**TASK REQUIREMENTS**
Each entry shown below is to be reproduced exactly.
------ EXERCISE MATERIAL ------
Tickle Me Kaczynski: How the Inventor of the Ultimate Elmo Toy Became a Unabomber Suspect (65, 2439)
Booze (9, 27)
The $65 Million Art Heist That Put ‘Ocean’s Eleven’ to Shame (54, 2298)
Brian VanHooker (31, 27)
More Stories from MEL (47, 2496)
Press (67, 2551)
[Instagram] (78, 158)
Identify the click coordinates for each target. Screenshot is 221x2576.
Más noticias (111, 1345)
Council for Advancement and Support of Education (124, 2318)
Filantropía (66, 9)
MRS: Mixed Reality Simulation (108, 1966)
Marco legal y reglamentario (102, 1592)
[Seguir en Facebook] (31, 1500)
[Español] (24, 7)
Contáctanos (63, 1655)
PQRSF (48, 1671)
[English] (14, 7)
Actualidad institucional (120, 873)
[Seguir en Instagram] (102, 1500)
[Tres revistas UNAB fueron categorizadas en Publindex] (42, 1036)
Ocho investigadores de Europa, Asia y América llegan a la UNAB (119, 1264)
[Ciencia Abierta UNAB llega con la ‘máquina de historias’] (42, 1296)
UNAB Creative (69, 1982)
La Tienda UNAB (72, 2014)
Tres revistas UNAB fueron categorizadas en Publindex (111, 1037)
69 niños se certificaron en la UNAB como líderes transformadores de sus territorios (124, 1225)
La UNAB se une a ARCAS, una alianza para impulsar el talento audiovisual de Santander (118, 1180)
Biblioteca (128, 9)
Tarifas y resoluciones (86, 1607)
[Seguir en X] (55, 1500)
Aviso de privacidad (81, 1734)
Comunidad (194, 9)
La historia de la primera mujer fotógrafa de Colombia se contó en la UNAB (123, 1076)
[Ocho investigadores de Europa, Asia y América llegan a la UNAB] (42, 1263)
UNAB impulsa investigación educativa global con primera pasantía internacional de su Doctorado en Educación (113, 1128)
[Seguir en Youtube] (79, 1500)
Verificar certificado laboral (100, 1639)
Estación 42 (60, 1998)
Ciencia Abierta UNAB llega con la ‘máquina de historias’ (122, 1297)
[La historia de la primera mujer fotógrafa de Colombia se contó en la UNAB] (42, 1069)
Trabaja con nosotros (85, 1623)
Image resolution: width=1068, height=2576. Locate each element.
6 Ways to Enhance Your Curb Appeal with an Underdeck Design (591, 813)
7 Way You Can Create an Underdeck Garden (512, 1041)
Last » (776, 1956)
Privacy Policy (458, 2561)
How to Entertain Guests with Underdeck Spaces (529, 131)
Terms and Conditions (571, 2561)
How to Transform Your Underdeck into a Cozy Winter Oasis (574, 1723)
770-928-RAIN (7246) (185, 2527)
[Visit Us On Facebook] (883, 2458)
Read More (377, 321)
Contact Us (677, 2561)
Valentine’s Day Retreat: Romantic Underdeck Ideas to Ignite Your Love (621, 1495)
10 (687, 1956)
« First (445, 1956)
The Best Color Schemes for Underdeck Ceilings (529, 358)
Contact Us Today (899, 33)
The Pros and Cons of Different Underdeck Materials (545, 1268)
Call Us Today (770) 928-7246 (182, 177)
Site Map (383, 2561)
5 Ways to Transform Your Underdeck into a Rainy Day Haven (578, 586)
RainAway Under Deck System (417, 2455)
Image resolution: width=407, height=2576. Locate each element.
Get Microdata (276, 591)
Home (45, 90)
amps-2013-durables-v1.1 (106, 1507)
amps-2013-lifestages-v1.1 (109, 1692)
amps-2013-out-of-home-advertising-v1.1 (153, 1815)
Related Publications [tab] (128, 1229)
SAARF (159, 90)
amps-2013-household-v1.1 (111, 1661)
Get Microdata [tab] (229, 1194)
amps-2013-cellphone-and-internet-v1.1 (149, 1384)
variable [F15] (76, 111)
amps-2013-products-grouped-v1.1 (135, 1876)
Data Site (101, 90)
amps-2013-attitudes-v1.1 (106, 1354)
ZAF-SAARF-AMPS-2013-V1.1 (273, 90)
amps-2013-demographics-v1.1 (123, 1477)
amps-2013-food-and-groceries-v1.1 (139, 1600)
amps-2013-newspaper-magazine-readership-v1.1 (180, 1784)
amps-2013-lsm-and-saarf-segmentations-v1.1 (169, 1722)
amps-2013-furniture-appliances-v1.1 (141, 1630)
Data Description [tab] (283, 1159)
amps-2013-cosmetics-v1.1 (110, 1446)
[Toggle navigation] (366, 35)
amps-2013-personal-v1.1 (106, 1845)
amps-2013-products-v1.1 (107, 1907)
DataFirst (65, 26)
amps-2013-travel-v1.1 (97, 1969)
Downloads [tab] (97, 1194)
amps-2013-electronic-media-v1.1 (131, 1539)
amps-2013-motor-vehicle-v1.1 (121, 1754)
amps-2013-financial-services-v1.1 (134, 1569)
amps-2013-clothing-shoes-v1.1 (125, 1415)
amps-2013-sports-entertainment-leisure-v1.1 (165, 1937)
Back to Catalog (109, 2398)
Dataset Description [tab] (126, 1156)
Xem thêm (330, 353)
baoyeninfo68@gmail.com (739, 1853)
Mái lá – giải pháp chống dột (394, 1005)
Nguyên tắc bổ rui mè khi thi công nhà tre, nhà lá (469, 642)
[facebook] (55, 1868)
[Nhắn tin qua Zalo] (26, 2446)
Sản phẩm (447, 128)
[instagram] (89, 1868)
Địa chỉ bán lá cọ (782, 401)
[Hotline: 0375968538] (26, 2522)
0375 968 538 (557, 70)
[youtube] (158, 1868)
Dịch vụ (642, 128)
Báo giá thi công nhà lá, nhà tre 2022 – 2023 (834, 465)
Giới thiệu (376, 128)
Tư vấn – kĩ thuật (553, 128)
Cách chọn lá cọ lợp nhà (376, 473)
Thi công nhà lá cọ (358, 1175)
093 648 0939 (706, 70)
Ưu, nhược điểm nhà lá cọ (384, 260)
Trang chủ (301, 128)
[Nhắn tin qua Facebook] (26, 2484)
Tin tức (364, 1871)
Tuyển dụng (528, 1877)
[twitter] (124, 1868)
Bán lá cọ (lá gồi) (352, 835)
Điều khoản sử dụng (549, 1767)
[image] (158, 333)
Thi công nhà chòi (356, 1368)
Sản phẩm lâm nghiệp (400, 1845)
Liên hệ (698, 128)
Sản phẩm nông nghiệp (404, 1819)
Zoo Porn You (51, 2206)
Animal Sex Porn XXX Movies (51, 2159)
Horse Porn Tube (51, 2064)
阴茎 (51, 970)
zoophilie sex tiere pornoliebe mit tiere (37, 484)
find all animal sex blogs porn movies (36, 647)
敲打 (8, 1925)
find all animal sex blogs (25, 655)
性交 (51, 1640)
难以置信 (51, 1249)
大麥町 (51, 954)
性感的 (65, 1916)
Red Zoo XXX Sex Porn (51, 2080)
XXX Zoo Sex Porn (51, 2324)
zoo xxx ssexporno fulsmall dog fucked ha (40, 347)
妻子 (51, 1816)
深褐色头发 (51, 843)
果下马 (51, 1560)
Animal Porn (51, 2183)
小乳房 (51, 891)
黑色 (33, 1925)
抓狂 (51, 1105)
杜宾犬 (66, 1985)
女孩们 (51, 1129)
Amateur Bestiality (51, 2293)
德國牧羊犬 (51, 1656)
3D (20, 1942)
------
**TASK RESPONSE**
Tickle Me Kaczynski: How the Inventor of the Ultimate Elmo Toy Became a Unabomber Suspect (65, 2439)
Booze (9, 27)
The $65 Million Art Heist That Put ‘Ocean’s Eleven’ to Shame (54, 2298)
Brian VanHooker (31, 27)
More Stories from MEL (47, 2496)
Press (67, 2551)
[Instagram] (78, 158)
Identify the click coordinates for each target. Screenshot is 221x2576.
Más noticias (111, 1345)
Council for Advancement and Support of Education (124, 2318)
Filantropía (66, 9)
MRS: Mixed Reality Simulation (108, 1966)
Marco legal y reglamentario (102, 1592)
[Seguir en Facebook] (31, 1500)
[Español] (24, 7)
Contáctanos (63, 1655)
PQRSF (48, 1671)
[English] (14, 7)
Actualidad institucional (120, 873)
[Seguir en Instagram] (102, 1500)
[Tres revistas UNAB fueron categorizadas en Publindex] (42, 1036)
Ocho investigadores de Europa, Asia y América llegan a la UNAB (119, 1264)
[Ciencia Abierta UNAB llega con la ‘máquina de historias’] (42, 1296)
UNAB Creative (69, 1982)
La Tienda UNAB (72, 2014)
Tres revistas UNAB fueron categorizadas en Publindex (111, 1037)
69 niños se certificaron en la UNAB como líderes transformadores de sus territorios (124, 1225)
La UNAB se une a ARCAS, una alianza para impulsar el talento audiovisual de Santander (118, 1180)
Biblioteca (128, 9)
Tarifas y resoluciones (86, 1607)
[Seguir en X] (55, 1500)
Aviso de privacidad (81, 1734)
Comunidad (194, 9)
La historia de la primera mujer fotógrafa de Colombia se contó en la UNAB (123, 1076)
[Ocho investigadores de Europa, Asia y América llegan a la UNAB] (42, 1263)
UNAB impulsa investigación educativa global con primera pasantía internacional de su Doctorado en Educación (113, 1128)
[Seguir en Youtube] (79, 1500)
Verificar certificado laboral (100, 1639)
Estación 42 (60, 1998)
Ciencia Abierta UNAB llega con la ‘máquina de historias’ (122, 1297)
[La historia de la primera mujer fotógrafa de Colombia se contó en la UNAB] (42, 1069)
Trabaja con nosotros (85, 1623)
Image resolution: width=1068, height=2576. Locate each element.
6 Ways to Enhance Your Curb Appeal with an Underdeck Design (591, 813)
7 Way You Can Create an Underdeck Garden (512, 1041)
Last » (776, 1956)
Privacy Policy (458, 2561)
How to Entertain Guests with Underdeck Spaces (529, 131)
Terms and Conditions (571, 2561)
How to Transform Your Underdeck into a Cozy Winter Oasis (574, 1723)
770-928-RAIN (7246) (185, 2527)
[Visit Us On Facebook] (883, 2458)
Read More (377, 321)
Contact Us (677, 2561)
Valentine’s Day Retreat: Romantic Underdeck Ideas to Ignite Your Love (621, 1495)
10 (687, 1956)
« First (445, 1956)
The Best Color Schemes for Underdeck Ceilings (529, 358)
Contact Us Today (899, 33)
The Pros and Cons of Different Underdeck Materials (545, 1268)
Call Us Today (770) 928-7246 (182, 177)
Site Map (383, 2561)
5 Ways to Transform Your Underdeck into a Rainy Day Haven (578, 586)
RainAway Under Deck System (417, 2455)
Image resolution: width=407, height=2576. Locate each element.
Get Microdata (276, 591)
Home (45, 90)
amps-2013-durables-v1.1 (106, 1507)
amps-2013-lifestages-v1.1 (109, 1692)
amps-2013-out-of-home-advertising-v1.1 (153, 1815)
Related Publications [tab] (128, 1229)
SAARF (159, 90)
amps-2013-household-v1.1 (111, 1661)
Get Microdata [tab] (229, 1194)
amps-2013-cellphone-and-internet-v1.1 (149, 1384)
variable [F15] (76, 111)
amps-2013-products-grouped-v1.1 (135, 1876)
Data Site (101, 90)
amps-2013-attitudes-v1.1 (106, 1354)
ZAF-SAARF-AMPS-2013-V1.1 (273, 90)
amps-2013-demographics-v1.1 (123, 1477)
amps-2013-food-and-groceries-v1.1 (139, 1600)
amps-2013-newspaper-magazine-readership-v1.1 (180, 1784)
amps-2013-lsm-and-saarf-segmentations-v1.1 (169, 1722)
amps-2013-furniture-appliances-v1.1 (141, 1630)
Data Description [tab] (283, 1159)
amps-2013-cosmetics-v1.1 (110, 1446)
[Toggle navigation] (366, 35)
amps-2013-personal-v1.1 (106, 1845)
amps-2013-products-v1.1 (107, 1907)
DataFirst (65, 26)
amps-2013-travel-v1.1 (97, 1969)
Downloads [tab] (97, 1194)
amps-2013-electronic-media-v1.1 (131, 1539)
amps-2013-motor-vehicle-v1.1 (121, 1754)
amps-2013-financial-services-v1.1 (134, 1569)
amps-2013-clothing-shoes-v1.1 (125, 1415)
amps-2013-sports-entertainment-leisure-v1.1 (165, 1937)
Back to Catalog (109, 2398)
Dataset Description [tab] (126, 1156)
Xem thêm (330, 353)
baoyeninfo68@gmail.com (739, 1853)
Mái lá – giải pháp chống dột (394, 1005)
Nguyên tắc bổ rui mè khi thi công nhà tre, nhà lá (469, 642)
[facebook] (55, 1868)
[Nhắn tin qua Zalo] (26, 2446)
Sản phẩm (447, 128)
[instagram] (89, 1868)
Địa chỉ bán lá cọ (782, 401)
[Hotline: 0375968538] (26, 2522)
0375 968 538 (557, 70)
[youtube] (158, 1868)
Dịch vụ (642, 128)
Báo giá thi công nhà lá, nhà tre 2022 – 2023 (834, 465)
Giới thiệu (376, 128)
Tư vấn – kĩ thuật (553, 128)
Cách chọn lá cọ lợp nhà (376, 473)
Thi công nhà lá cọ (358, 1175)
093 648 0939 (706, 70)
Ưu, nhược điểm nhà lá cọ (384, 260)
Trang chủ (301, 128)
[Nhắn tin qua Facebook] (26, 2484)
Tin tức (364, 1871)
Tuyển dụng (528, 1877)
[twitter] (124, 1868)
Bán lá cọ (lá gồi) (352, 835)
Điều khoản sử dụng (549, 1767)
[image] (158, 333)
Thi công nhà chòi (356, 1368)
Sản phẩm lâm nghiệp (400, 1845)
Liên hệ (698, 128)
Sản phẩm nông nghiệp (404, 1819)
Zoo Porn You (51, 2206)
Animal Sex Porn XXX Movies (51, 2159)
Horse Porn Tube (51, 2064)
阴茎 (51, 970)
zoophilie sex tiere pornoliebe mit tiere (37, 484)
find all animal sex blogs porn movies (36, 647)
敲打 (8, 1925)
find all animal sex blogs (25, 655)
性交 (51, 1640)
难以置信 (51, 1249)
大麥町 (51, 954)
性感的 (65, 1916)
Red Zoo XXX Sex Porn (51, 2080)
XXX Zoo Sex Porn (51, 2324)
zoo xxx ssexporno fulsmall dog fucked ha (40, 347)
妻子 (51, 1816)
深褐色头发 (51, 843)
果下马 (51, 1560)
Animal Porn (51, 2183)
小乳房 (51, 891)
黑色 (33, 1925)
抓狂 (51, 1105)
杜宾犬 (66, 1985)
女孩们 (51, 1129)
Amateur Bestiality (51, 2293)
德國牧羊犬 (51, 1656)
3D (20, 1942)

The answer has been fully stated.